▶ Exercise brief
Quote exactly, and only, the lines from the one containing "This screenshot has" through the end of the material below. Skip pictures.

▶ Study material

────────────────────────────────────────

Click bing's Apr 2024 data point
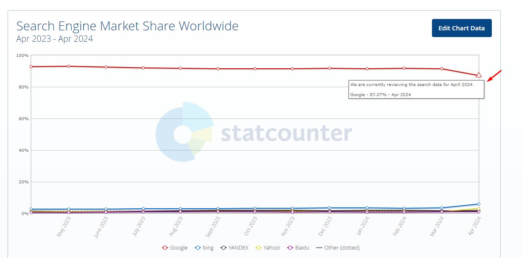The height and width of the screenshot is (258, 523). pos(479,204)
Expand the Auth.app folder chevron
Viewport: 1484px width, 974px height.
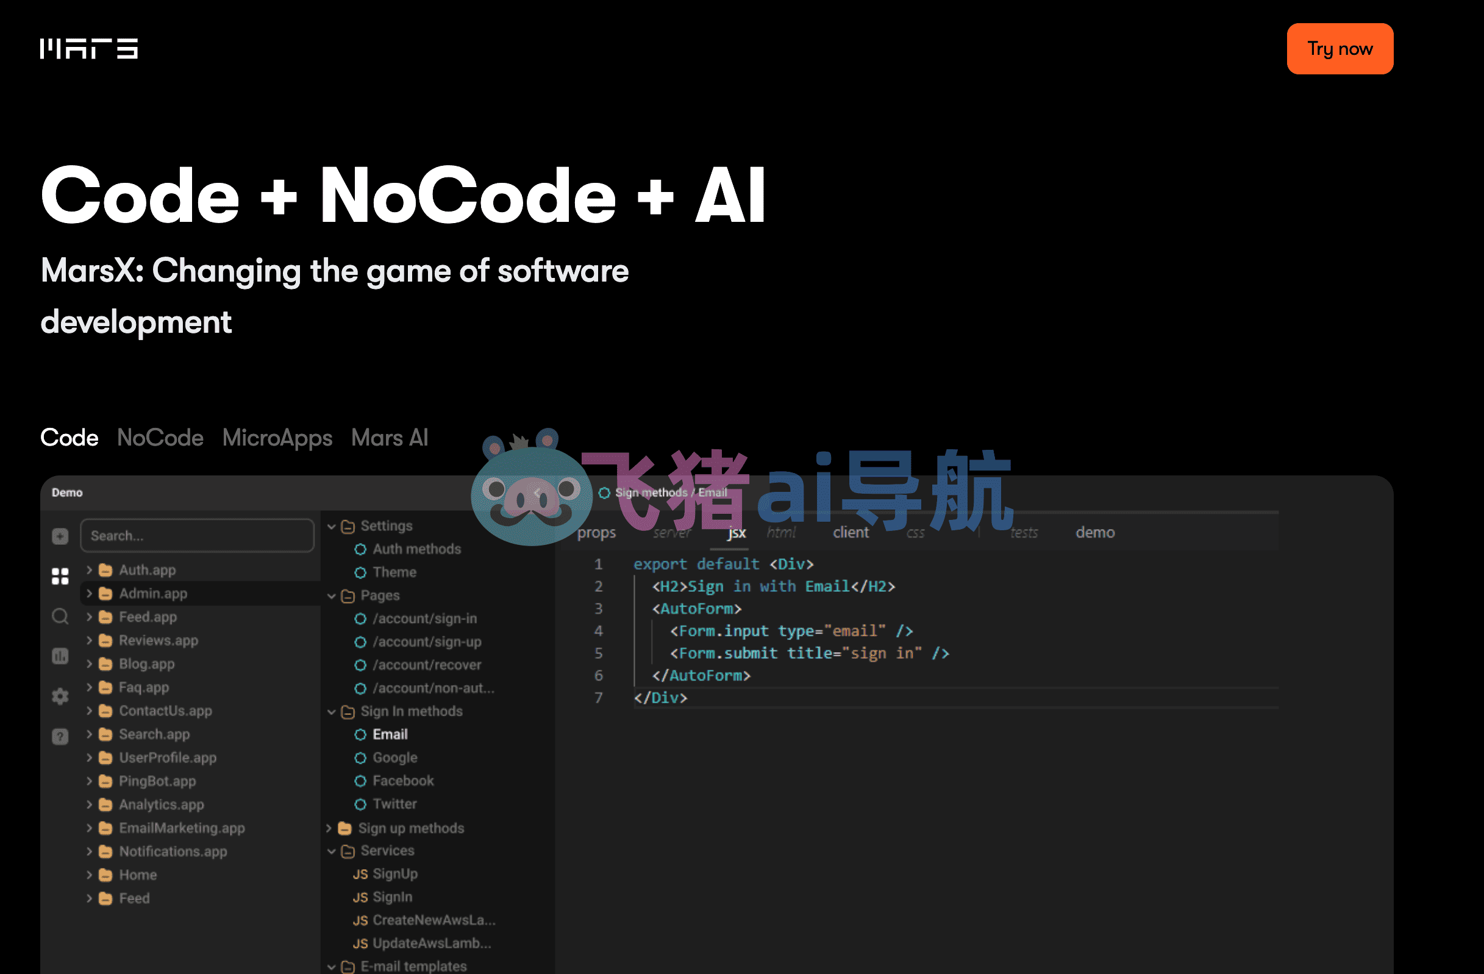(89, 570)
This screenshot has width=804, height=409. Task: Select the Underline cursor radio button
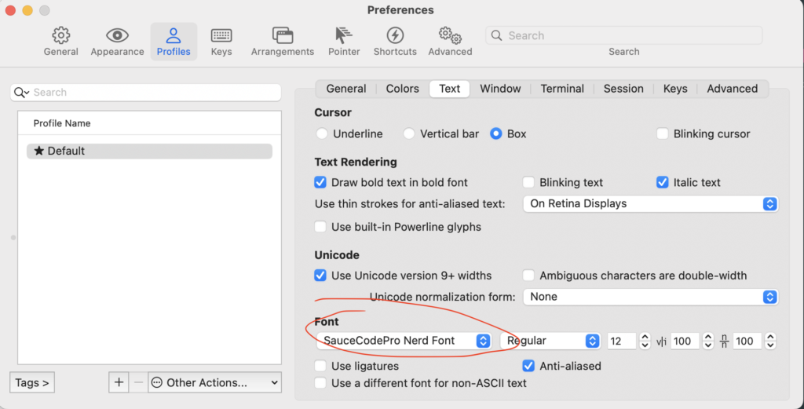coord(322,134)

────────────────────────────────────────

▶ Answer space
This screenshot has width=804, height=409. Task: Select the Underline cursor radio button
coord(322,134)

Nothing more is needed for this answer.